**TASK MATERIAL:**
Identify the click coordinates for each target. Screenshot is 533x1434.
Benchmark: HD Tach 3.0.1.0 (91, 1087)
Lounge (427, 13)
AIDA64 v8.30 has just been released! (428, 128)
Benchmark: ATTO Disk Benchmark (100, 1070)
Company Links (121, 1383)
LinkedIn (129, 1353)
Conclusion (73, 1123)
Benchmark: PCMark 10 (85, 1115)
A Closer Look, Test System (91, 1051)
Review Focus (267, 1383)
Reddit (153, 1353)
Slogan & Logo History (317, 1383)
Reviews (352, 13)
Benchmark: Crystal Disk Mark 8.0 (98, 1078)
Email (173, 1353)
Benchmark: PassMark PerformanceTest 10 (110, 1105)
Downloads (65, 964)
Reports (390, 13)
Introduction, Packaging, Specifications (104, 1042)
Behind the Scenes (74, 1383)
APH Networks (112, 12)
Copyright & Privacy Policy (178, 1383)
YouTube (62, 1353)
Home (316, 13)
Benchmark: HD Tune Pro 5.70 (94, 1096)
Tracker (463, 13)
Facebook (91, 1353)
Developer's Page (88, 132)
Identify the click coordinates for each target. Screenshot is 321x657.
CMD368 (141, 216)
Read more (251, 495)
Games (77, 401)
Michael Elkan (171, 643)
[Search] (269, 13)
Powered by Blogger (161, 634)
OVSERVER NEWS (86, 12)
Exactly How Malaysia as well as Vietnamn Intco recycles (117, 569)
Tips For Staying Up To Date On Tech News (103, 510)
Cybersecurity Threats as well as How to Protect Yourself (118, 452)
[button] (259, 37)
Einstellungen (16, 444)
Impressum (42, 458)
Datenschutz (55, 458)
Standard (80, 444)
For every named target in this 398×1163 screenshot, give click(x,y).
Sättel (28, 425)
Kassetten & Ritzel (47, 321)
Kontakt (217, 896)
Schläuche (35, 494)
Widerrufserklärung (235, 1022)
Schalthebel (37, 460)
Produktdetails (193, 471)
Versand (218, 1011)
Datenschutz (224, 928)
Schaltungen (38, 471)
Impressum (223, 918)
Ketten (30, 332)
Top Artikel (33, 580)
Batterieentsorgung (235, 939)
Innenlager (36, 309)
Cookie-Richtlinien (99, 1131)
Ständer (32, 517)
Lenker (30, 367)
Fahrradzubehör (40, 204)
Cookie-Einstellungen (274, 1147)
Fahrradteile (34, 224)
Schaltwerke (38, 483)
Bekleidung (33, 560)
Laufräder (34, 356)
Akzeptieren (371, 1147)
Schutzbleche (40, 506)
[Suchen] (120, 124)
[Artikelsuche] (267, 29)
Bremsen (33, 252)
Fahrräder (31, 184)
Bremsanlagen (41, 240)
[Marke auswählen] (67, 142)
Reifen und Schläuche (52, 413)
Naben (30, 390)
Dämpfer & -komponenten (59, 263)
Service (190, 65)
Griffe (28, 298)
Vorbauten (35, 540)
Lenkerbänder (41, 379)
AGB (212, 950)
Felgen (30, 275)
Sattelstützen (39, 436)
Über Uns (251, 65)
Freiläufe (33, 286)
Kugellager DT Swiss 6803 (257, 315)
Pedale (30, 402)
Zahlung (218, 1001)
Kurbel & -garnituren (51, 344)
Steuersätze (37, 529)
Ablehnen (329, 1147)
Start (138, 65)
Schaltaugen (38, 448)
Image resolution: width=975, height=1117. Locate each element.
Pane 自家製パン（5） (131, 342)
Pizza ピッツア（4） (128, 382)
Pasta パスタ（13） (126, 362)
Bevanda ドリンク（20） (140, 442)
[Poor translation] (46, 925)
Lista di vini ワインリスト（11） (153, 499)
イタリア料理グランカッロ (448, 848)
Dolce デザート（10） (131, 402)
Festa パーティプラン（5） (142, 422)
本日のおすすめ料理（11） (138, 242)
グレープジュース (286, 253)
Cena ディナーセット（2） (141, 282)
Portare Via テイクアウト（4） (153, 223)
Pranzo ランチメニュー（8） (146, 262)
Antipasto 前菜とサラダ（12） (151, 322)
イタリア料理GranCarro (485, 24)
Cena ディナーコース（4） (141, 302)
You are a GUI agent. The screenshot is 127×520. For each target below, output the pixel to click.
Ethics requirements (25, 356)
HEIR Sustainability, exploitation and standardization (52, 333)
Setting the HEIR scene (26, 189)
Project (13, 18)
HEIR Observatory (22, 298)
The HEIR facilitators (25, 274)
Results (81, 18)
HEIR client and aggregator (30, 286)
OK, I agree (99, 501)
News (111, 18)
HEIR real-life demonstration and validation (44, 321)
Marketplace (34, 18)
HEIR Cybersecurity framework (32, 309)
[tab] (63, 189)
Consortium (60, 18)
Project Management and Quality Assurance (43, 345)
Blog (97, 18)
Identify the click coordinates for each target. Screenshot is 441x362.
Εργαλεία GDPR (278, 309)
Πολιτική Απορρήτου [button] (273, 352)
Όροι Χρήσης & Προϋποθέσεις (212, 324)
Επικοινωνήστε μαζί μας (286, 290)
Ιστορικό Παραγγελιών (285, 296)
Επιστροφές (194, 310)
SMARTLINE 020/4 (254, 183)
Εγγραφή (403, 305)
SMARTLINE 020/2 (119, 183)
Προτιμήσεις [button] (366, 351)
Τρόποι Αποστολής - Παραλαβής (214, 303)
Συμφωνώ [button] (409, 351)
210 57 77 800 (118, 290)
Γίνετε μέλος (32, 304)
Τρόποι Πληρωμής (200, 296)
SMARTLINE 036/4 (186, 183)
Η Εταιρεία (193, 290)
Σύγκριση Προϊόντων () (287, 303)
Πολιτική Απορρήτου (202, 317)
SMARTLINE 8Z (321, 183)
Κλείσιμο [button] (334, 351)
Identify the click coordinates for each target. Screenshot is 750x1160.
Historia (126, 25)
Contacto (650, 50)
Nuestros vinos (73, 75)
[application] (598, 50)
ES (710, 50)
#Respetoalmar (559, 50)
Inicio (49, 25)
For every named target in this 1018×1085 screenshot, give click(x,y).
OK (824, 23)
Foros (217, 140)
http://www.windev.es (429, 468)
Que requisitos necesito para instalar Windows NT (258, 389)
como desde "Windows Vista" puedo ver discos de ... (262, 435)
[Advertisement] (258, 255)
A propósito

**WHAT YOU ARE ASKED TO DO:** Starting at the line containing "Marketplace (34, 18)" and ending at the line containing "Que requisitos necesito", write out every line of the records again, requests included. Shift each answer coordinate by adding 8 to both of its numbers.

**RESULT BELOW:**
Marketplace (42, 26)
HEIR Cybersecurity framework (40, 317)
[tab] (71, 197)
Consortium (68, 26)
Project Management and Quality Assurance (51, 353)
Blog (105, 26)
Identify the click coordinates for each target. Screenshot is 441x362.
Εργαλεία GDPR (286, 317)
Πολιτική Απορρήτου [button] (281, 360)
Όροι Χρήσης & Προϋποθέσεις (220, 332)
Επικοινωνήστε μαζί μας (294, 298)
Ιστορικό Παραγγελιών (293, 304)
Επιστροφές (202, 318)
SMARTLINE 020/4 (262, 191)
Εγγραφή (411, 313)
SMARTLINE 020/2 (127, 191)
Προτιμήσεις [button] (374, 359)
Τρόποι Αποστολής - Παραλαβής (222, 311)
Συμφωνώ [button] (417, 359)
210 57 77 800 (126, 298)
Γίνετε μέλος (40, 312)
Τρόποι Πληρωμής (208, 304)
SMARTLINE 036/4 (194, 191)
Η Εταιρεία (201, 298)
Σύγκριση Προϊόντων () (295, 311)
Πολιτική Απορρήτου (210, 325)
SMARTLINE 8Z (329, 191)
Κλείσιμο [button] (342, 359)
Identify the click coordinates for each target. Screenshot is 750x1160.
Historia (134, 33)
Contacto (658, 58)
Nuestros vinos (81, 83)
[application] (606, 58)
ES (718, 58)
#Respetoalmar (567, 58)
Inicio (57, 33)
For every named target in this 1018×1085 screenshot, give click(x,y).
OK (832, 31)
Foros (225, 148)
http://www.windev.es (437, 476)
Que requisitos necesito para instalar Windows NT (266, 397)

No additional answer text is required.